Le processus historique de dépossession des terres/territoires n’a pas seulement signifié l’appropriation des terres. Il s’est toujours agi d’un processus par lequel un système économique, politique et social a été violemment imposé aux peuples indigènes. Il s’agit donc d’un processus qui commence par l’appropriation de la terre, mais qui finit par détruire ce qui était là auparavant : un territoire constitué de relations socio-écologiques, détruisant ainsi le tissu social existant, les liens communautaires. Cette destruction rompt l’équilibre existant, et génère ainsi des déséquilibres environnementaux et sociaux, car les communautés jouent un rôle très important dans les territoires ; cela est souvent mal compris ou parfois carrément méprisé par la pensée occidentale économiciste.

Tout cela implique également la perte des connaissances qui ont été créées sur place, des connaissances locales construites en « vivant le territoire ». C’est pourquoi nous pensons qu’il est essentiel de prendre en compte la façon dont les peuples autochtones comprennent ce que sont les territoires, afin de comprendre l’ampleur de ce qu’implique la dépossession des terres/territoires.
« Territoire ? on ne parle pas de territoire comme « un seul », au singulier ; quand on parle de territoireS, on parle de nature, de forêts, de rivières, d’animaux.
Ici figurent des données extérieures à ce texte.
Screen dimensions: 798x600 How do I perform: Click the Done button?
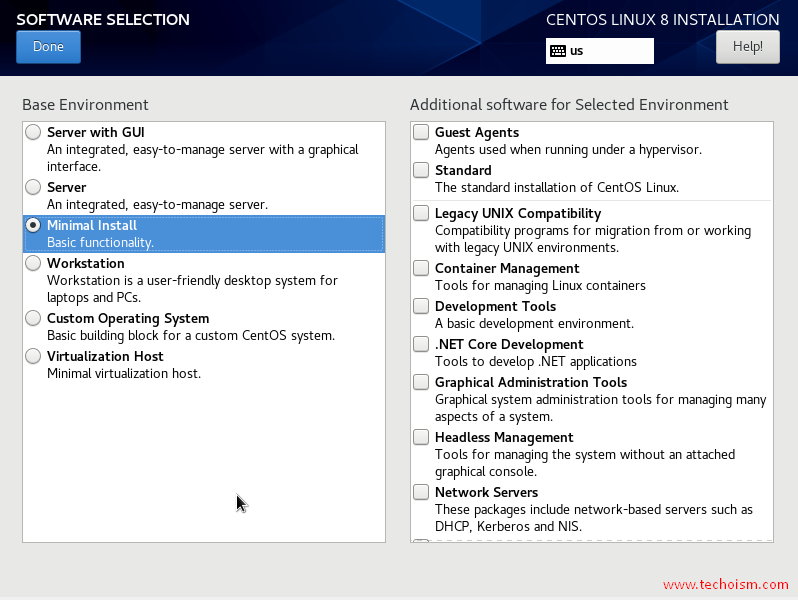(x=48, y=47)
Mais nous parlons aussi du corps des personnes et des femmes, nous parlons de la mémoire, des droits. Nous le comprenons, le territoire, dans ces relations de vie, et dans la quotidienneté ». En écoutant Vilma, je me suis souvenu d’une belle phrase du géographe brésilien Porto-Gonçalves : "... il faut considérer que toute société est, avant tout, sa propre manière d’être-ensemble (proxémie), ce qui implique toujours que toute société, lorsqu’elle s’établit comme telle, le fait en construisant son propre espace, son propre territoire, de sorte qu’il n’y a pas de place pour une séparation entre le social et le géographique". C’est tout cela qui est détruit lorsque les terres/territoires sont dépossédés.
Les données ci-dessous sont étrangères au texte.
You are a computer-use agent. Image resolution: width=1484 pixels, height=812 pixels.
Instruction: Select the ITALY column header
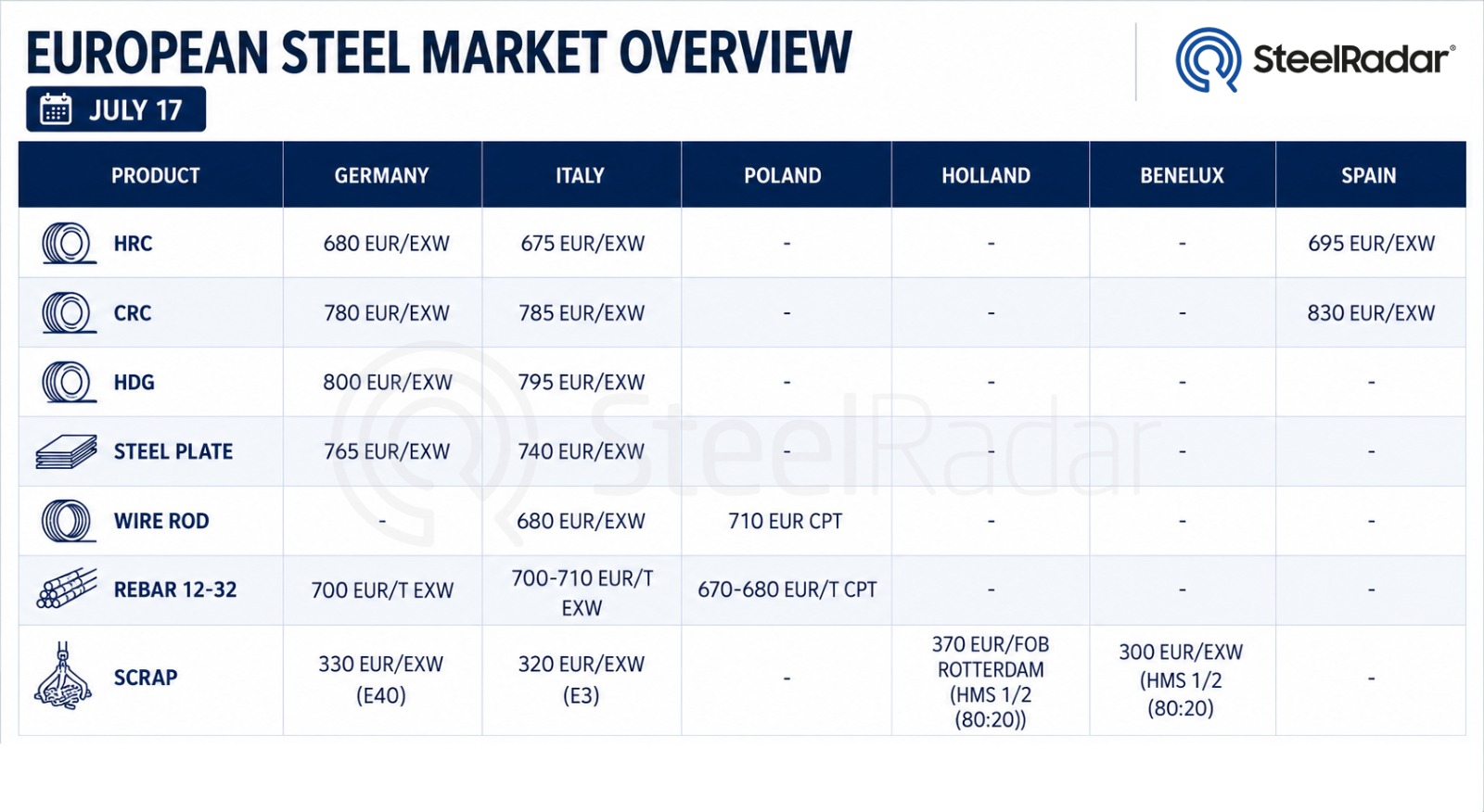click(581, 175)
SERJUS et la défense des territoires

Chez les peuples indigènes, les manière de ressentir et de comprendre les territoires, de les vivre, de s’en sentir partie prenante et non extérieure, constituent une vision qui contredit et est en opposition avec le modèle extractiviste ; ce modèle simpliste et linéaire ne voit dans les territoires qu’une source de ressources, de matières premières pour la production industrielle, c’est-à-dire un lieu dont on n’extrait que certains éléments. Ces différences de visions ont historiquement généré des conflits entre les peuples autochtones, d’une part, et les gouvernements et les entreprises transnationales, d’autre part. En de nombreuses occasions, le résultat a été la dépossession des peuples et communautés de leurs terres/territoires.
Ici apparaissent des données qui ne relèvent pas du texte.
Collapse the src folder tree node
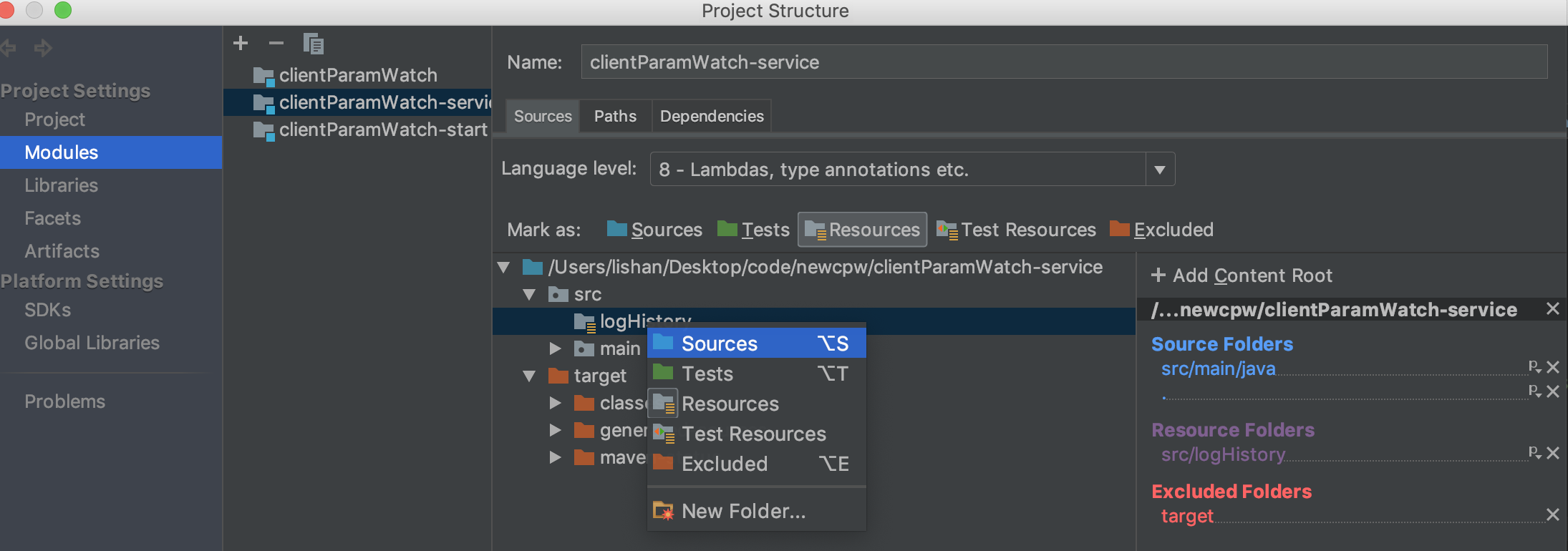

Cette situation a motivé SERJUS à faire de la défense des territoires un axe central de son action. « Depuis le début, l’essentiel est de travailler avec les communautés indigènes pour lutter de front contre toute forme d’oligarchie, de racisme, de colonialisme et d’inégalité. Cela continue à imprégner SERJUS. Ce sont les deux fondateurs de l’association qui nous l’ont transmis, puis nous avons été nombreux à nous identifier à la mystique de ce travail, mais aussi au rêve de transformer la réalité en rompant avec le patriarcat, le capital et le colonialisme. » affirment Vilma et Rommel.

SERJUS est une association qui a été fondée en tant que cabinet de conseil par les avocats Manolo et Lázaro García García le 25 novembre 1987. À cette époque, plusieurs groupes et leaders ruraux ont demandé un soutien pour leurs efforts de rétablissement physique et spirituel, face à l’usure causée par les années de violence et de répression pendant le conflit armé interne, dont les effets négatifs dans l’aggravation de l’oppression et de l’exploitation les affectent encore beaucoup.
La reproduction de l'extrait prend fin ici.